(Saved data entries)
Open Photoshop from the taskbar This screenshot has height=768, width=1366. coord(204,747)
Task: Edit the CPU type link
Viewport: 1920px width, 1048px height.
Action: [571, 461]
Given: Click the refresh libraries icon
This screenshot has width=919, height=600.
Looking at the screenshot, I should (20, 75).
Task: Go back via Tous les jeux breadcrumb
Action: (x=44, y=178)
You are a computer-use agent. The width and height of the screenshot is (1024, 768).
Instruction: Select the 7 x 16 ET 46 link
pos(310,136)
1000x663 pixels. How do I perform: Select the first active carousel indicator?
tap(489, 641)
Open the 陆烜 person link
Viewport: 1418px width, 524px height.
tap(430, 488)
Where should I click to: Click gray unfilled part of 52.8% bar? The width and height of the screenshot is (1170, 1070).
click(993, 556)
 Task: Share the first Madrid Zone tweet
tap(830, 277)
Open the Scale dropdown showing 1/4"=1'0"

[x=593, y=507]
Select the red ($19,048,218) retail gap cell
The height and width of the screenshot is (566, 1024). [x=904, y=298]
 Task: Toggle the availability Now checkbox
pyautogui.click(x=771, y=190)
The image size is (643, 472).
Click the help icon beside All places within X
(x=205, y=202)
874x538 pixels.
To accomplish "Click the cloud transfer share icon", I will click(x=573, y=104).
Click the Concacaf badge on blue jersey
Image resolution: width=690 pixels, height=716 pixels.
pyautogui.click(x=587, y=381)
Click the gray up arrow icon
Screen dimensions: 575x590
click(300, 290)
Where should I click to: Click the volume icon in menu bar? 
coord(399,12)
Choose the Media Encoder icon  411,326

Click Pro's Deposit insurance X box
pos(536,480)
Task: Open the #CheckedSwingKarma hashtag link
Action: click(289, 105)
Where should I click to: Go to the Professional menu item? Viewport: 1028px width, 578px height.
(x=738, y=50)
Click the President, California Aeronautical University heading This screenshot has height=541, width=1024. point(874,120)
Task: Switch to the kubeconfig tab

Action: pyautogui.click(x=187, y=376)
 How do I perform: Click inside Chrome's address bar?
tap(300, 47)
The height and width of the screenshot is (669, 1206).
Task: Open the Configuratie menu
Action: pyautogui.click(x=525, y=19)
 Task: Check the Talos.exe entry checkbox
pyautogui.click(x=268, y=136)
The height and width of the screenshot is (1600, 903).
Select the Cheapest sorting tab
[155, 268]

**BRIEF**
Locate the line with "The height and width of the screenshot is (1600, 903)." in the entries above; extract it and every line after it, verbatim.

**REPLY**
The height and width of the screenshot is (1600, 903).
Select the Cheapest sorting tab
[155, 268]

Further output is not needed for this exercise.